- [Task to complete]: Quote word for word from the line holding "This screenshot has width=868, height=596." to the last line below, including both, and omit any pictures.

── Dataset entries

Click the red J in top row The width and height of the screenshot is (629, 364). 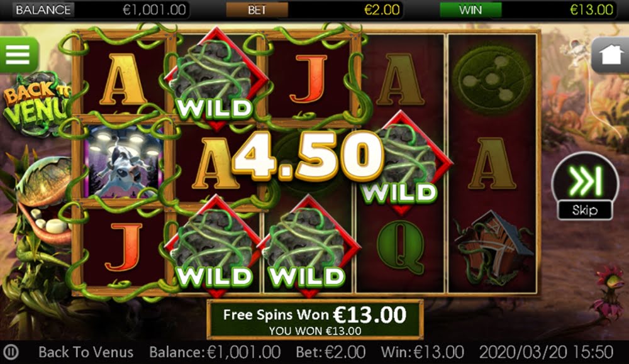308,79
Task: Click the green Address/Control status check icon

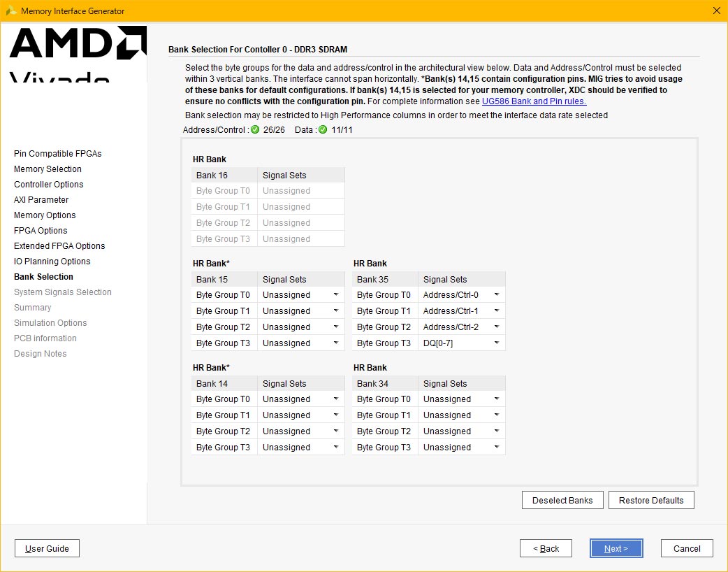Action: click(x=255, y=130)
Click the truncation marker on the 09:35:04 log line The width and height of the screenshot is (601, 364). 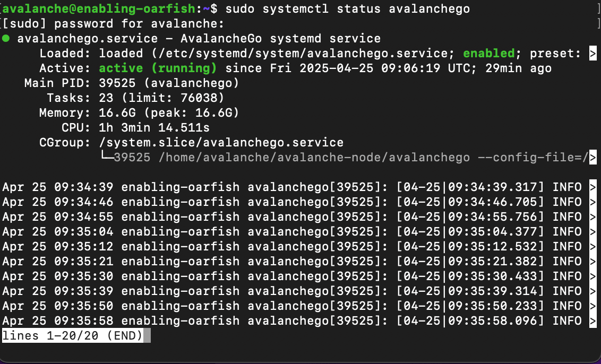coord(593,232)
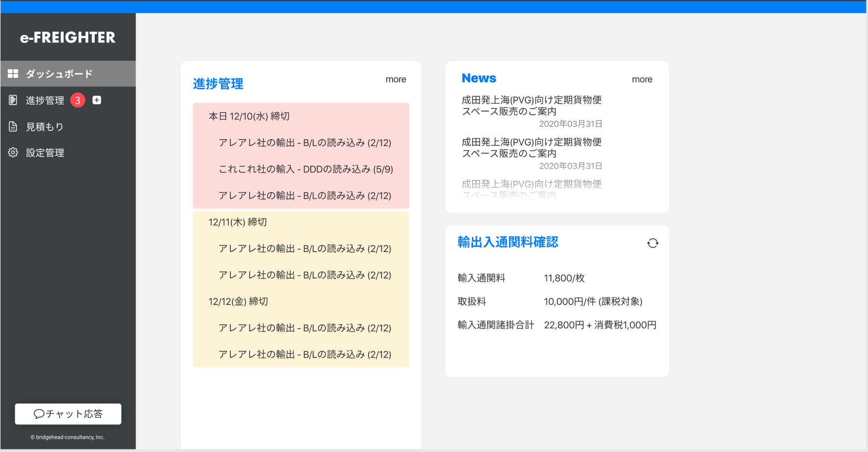Open 設定管理 from the sidebar
The image size is (868, 452).
[x=45, y=153]
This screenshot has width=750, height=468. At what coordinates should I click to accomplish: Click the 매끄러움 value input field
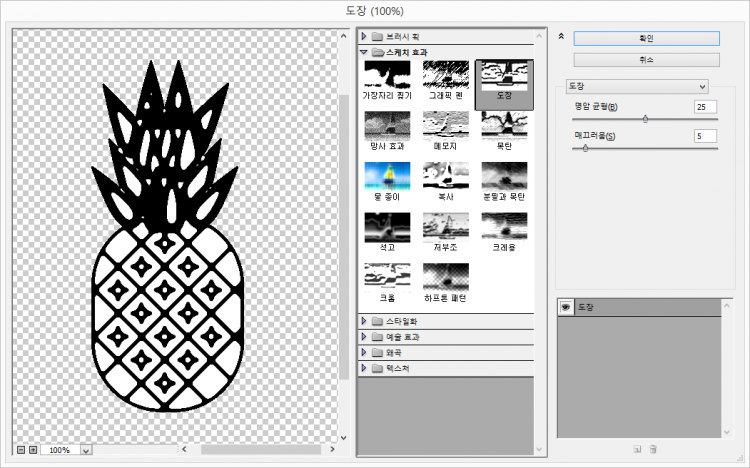705,136
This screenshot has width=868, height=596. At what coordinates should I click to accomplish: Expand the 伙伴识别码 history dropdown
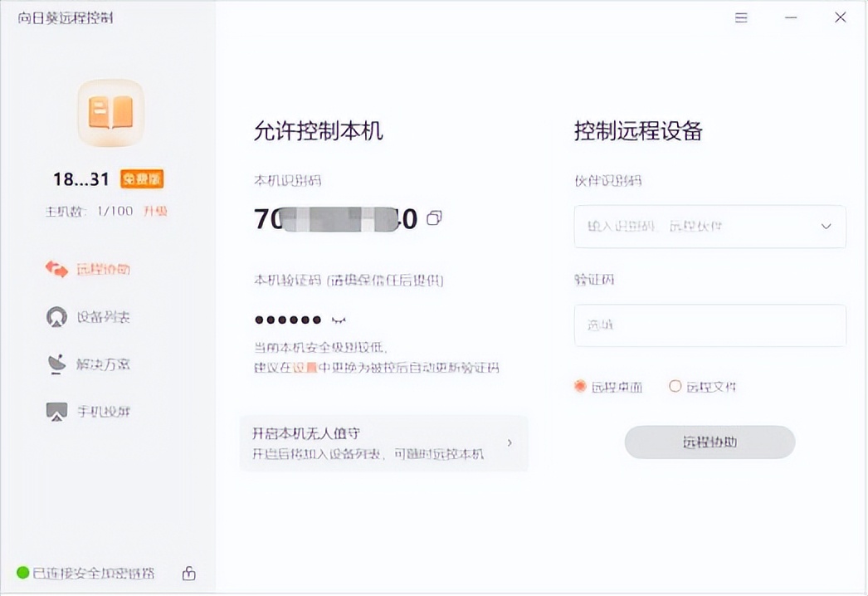coord(827,226)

────

- [Written reply]:
This screenshot has width=868, height=596. At what coordinates should I click to accomplish: Expand the 伙伴识别码 history dropdown
coord(827,226)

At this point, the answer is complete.